Grand émoi dans les syndicats et les partis de gauche : selon Le Canard enchaîné, le pouvoir envisagerait de sanctionner les chômeurs qui ne joueraient pas le jeu. Celui qui refuse une formation ou deux offres d’emploi « raisonnables » ou ne fournit pas assez d’efforts pour retrouver un poste verrait ses allocations baisser de 20 % pendant une période de deux à six mois. Cette punition passerait à 50 % en cas de récidive. En outre, les demandeurs d’emploi devraient fournir mensuellement un compte rendu écrit de leurs recherches.

Mais ces annonces semblent plus une posture destinée à séduire l’électorat LR qu’à un réel durcissement. Car les sanctions actuelles sont, en fait, bien plus sévères. Les chômeurs récalcitrants risquent la radiation pendant deux mois ! Cependant, ces punitions ne sont que très rarement appliquées. Elles le sont surtout si un allocataire ne se présente pas à un entretien obligatoire avec son conseiller. Punir réellement au portefeuille les chômeurs qui ne respectent pas les règles serait une nouveauté.

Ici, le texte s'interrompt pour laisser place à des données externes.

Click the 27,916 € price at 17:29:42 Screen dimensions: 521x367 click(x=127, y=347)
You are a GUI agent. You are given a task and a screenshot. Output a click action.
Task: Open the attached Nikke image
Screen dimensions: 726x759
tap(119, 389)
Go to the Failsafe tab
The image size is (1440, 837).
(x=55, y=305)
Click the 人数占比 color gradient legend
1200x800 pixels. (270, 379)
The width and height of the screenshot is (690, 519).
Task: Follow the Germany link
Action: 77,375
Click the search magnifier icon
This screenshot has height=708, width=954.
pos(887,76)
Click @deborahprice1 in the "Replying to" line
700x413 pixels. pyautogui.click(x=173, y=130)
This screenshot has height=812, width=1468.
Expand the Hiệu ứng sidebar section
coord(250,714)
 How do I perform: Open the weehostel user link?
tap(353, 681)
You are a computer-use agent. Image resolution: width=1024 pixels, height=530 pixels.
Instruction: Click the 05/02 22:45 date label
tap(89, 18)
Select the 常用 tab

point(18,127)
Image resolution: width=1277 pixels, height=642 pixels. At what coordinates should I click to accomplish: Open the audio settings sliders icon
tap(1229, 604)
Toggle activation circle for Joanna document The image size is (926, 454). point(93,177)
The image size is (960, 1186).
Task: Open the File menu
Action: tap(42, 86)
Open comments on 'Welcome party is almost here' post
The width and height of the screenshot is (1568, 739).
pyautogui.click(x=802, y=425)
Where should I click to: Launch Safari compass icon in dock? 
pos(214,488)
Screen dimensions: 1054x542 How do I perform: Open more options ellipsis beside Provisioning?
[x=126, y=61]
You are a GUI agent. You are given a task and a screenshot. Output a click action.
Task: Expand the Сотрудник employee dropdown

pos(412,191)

M. Macron avait annoncé cette politique restrictive lors de sa campagne. Qu’il ne s’asseye pas sur son programme électoral, comme bien d’autres avant lui, est la moindre des choses. Cependant, ces éventuelles sanctions ne sont que des propositions destinées à être débattues et éventuellement adoptées par les partenaires sociaux. On verra ce qu’il en restera dans trois mois ! Annoncer des mesures présentées faussement dans la presse comme drastiques et renoncer à elles après négociations est une manière élégante de renier ses promesses impossibles à tenir. Par exemple, l’idée du pouvoir de taxer sévèrement les CDD pour financer le chômage, émise il y a deux mois et destinée à faire croire que le gouvernement était bien de gauche, semble abandonnée car le MEDEF s’y oppose. M. Macron est l’empereur de l’apparence. Son discours est différent de la réalité de sa politique.

Pourtant, cette réforme serait nécessaire. Certes, selon une étude de Pôle emploi, 86 % des chômeurs jouent le jeu et sont avant tout des victimes à protéger, mais 14 % d’entre eux ont un comportement de « parasites ». Nous connaissons tous des personnes qui ne travaillent en intérim que le nombre de jours nécessaires pour « recharger » leurs droits. 8 % des allocations versées par l’UNEDIC ne servent pas à indemniser « les vrais chômeurs » mais jouent le rôle du fameux revenu universel cher à M. Hamon. On peut trouver ce « détournement » moralement justifié, mais il se fait au détriment de personnes « fragiles ». Celles-ci auraient plus besoin de ces sommes que ceux (très minoritaires) qui reçoivent de cette manière un revenu faible (mais supérieur au RSA) en fournissant le minimum de contreparties.

Si on mettait fin à ces « dérives », on pourrait augmenter les allocations, prolonger pour ceux qui le méritent la durée d’indemnisation, voire accueillir certains démissionnaires et les indépendants (après avoir mis en place des garde-fous pour éviter les abus).